Large-scale protests by North Koreans are virtually unheard of, and the researchers said it suggests these labourers are caught in a disagreement over their fate: China wants to send them home to comply with UN resolutions and avoid defections, but North Korea wants to maintain the number of labourers there.

Multiple sources reflected on the rarity of similar incidents of civil unrest among North Korean citizens, with Ko saying that the disorder was part of a recent uptick in violence in North Korea. Further discussing this, journalist Wendy Teo of the Straits Times opined that the unrest could be indicative of a loosening of social control that North Korean leader Kim Jong Un's administration was experiencing at the time. He also stated that similar unrest could restart if wage payments were to again cease. The Japan News also reported that "the impact of the Yanbian incident is likely to spread to other regions" where North Korean migrant workers had been stationed.
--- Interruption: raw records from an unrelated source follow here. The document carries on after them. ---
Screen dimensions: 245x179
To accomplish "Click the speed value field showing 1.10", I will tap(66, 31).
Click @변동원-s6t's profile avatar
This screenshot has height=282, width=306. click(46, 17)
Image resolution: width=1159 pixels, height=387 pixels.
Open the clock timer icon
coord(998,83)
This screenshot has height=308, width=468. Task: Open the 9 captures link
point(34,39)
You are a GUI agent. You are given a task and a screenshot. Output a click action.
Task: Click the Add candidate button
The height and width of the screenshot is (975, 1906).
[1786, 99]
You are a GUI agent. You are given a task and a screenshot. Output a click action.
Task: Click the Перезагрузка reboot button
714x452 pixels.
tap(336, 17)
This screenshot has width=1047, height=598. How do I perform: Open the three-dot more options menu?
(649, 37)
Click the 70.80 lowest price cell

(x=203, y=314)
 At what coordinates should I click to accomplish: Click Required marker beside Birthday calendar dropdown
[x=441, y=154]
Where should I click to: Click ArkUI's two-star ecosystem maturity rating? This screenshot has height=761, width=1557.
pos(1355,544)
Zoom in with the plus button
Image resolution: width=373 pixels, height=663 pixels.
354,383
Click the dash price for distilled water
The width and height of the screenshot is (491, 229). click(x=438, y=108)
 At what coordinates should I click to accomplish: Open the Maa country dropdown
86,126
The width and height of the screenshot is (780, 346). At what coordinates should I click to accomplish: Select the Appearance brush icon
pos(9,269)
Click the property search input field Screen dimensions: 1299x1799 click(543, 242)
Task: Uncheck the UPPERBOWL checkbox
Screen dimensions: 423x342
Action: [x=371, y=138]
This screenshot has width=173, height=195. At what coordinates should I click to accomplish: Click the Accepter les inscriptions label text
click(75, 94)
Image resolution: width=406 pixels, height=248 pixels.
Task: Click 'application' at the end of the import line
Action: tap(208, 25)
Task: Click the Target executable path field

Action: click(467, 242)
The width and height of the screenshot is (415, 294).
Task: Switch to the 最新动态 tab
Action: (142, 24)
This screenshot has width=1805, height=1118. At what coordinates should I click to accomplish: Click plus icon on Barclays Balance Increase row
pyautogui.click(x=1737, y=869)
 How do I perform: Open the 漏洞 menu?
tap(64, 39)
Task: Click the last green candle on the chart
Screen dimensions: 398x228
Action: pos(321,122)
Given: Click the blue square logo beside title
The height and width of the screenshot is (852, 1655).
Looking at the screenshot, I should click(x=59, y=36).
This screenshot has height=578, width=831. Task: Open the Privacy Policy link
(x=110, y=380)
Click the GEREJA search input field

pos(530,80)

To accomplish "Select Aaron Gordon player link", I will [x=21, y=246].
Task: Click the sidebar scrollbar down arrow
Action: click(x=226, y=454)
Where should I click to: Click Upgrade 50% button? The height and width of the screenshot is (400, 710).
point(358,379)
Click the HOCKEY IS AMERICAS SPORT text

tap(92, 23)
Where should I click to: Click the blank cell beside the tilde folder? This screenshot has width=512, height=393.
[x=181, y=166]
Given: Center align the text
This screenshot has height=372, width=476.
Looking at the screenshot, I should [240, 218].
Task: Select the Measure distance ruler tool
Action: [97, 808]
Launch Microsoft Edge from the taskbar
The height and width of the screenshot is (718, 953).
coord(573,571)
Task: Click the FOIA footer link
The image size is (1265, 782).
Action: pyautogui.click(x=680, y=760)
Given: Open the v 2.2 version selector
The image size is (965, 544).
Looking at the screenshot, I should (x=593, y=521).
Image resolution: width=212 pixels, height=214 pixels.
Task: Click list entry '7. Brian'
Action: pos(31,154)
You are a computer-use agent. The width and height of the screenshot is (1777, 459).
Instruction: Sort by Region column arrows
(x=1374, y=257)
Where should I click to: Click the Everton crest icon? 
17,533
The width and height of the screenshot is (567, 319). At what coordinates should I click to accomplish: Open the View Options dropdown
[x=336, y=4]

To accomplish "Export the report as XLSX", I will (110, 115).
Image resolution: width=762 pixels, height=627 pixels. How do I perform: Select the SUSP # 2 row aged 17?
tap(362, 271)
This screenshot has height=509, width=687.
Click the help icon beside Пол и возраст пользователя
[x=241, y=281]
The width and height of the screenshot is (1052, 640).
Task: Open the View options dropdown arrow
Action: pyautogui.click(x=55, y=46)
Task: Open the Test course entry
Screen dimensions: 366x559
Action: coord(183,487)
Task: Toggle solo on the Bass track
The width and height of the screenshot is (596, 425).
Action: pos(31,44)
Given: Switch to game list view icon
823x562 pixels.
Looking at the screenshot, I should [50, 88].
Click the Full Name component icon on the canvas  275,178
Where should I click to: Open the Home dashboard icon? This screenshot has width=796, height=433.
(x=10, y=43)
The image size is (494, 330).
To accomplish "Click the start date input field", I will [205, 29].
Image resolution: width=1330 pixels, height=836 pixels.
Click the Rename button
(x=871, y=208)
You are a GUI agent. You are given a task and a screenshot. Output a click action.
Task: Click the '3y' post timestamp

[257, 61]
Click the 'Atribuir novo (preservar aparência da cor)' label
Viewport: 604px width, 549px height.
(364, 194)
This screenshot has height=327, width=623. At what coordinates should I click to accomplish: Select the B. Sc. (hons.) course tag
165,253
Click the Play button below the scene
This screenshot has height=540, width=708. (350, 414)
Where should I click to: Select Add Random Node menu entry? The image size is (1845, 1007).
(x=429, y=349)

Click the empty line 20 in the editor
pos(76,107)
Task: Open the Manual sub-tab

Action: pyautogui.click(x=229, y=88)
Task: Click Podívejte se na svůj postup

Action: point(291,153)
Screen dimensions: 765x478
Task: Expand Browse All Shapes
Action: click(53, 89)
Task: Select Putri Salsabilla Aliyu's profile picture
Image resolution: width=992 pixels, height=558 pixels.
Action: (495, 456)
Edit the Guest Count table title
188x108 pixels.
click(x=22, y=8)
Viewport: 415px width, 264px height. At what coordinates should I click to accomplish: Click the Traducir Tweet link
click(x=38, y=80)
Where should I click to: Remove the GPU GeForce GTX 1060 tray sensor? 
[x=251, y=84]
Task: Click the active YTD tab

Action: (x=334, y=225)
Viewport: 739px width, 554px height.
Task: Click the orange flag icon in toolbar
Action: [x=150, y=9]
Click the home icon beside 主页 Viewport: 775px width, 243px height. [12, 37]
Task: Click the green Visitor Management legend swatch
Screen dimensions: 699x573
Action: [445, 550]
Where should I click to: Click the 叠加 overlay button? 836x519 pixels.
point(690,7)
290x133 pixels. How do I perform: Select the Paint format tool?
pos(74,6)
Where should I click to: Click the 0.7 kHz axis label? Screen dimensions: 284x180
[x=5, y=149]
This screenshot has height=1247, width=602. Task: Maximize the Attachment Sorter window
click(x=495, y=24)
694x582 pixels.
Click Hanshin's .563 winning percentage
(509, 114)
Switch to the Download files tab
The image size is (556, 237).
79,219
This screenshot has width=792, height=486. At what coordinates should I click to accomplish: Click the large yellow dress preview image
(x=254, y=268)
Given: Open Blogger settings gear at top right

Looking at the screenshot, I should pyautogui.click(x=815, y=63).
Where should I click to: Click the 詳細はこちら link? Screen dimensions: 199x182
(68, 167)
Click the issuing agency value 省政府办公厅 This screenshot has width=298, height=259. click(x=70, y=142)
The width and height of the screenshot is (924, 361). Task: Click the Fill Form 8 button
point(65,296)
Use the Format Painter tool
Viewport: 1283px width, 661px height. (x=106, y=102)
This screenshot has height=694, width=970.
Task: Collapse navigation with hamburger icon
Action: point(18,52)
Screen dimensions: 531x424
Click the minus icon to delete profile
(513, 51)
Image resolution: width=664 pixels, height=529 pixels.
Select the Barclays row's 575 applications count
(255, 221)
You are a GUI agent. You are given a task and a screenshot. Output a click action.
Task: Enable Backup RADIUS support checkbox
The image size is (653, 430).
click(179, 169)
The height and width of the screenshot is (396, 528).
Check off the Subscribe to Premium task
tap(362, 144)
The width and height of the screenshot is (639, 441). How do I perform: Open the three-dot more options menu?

In mid-February, Cho reported that there had been claims of a similar work stoppage in Dandong, with the North Korean workers there demanding a return to their home country.

== Disputed claims ==
In their coverages of the incidents, both Reuters and Newsweek reported that they were unable to independently verify Cho's claims, citing the difficulty in getting information regarding North Korean migrant workers in China. According to the news magazine, the earliest reports of unrest among factory workers in the region stemmed from an interview Ko gave earlier in the month with the Japanese newspaper Sankei Shimbun. However, Peter Jung, the head of the Justice for North Korea rights group, disputed these claims, telling NK News that he had received confirmation from local workers in the region and public security authorities that no violent protests had occurred. Additionally, Reuters reported that Chinese officials had stated that they were "not aware" of any unrest in the area. Discussing the matter, Jae-Pyoung Seo, the director of the Association of North Korean Defectors, stated that it was possible that the protests had occurred as reported by Cho and Ko, citing previous incidents of wage disputes going back several years regarding migrant workers in China, as well as recent discussions on Jilin websites about the "wage arrears" among an unspecified group of migrant workers.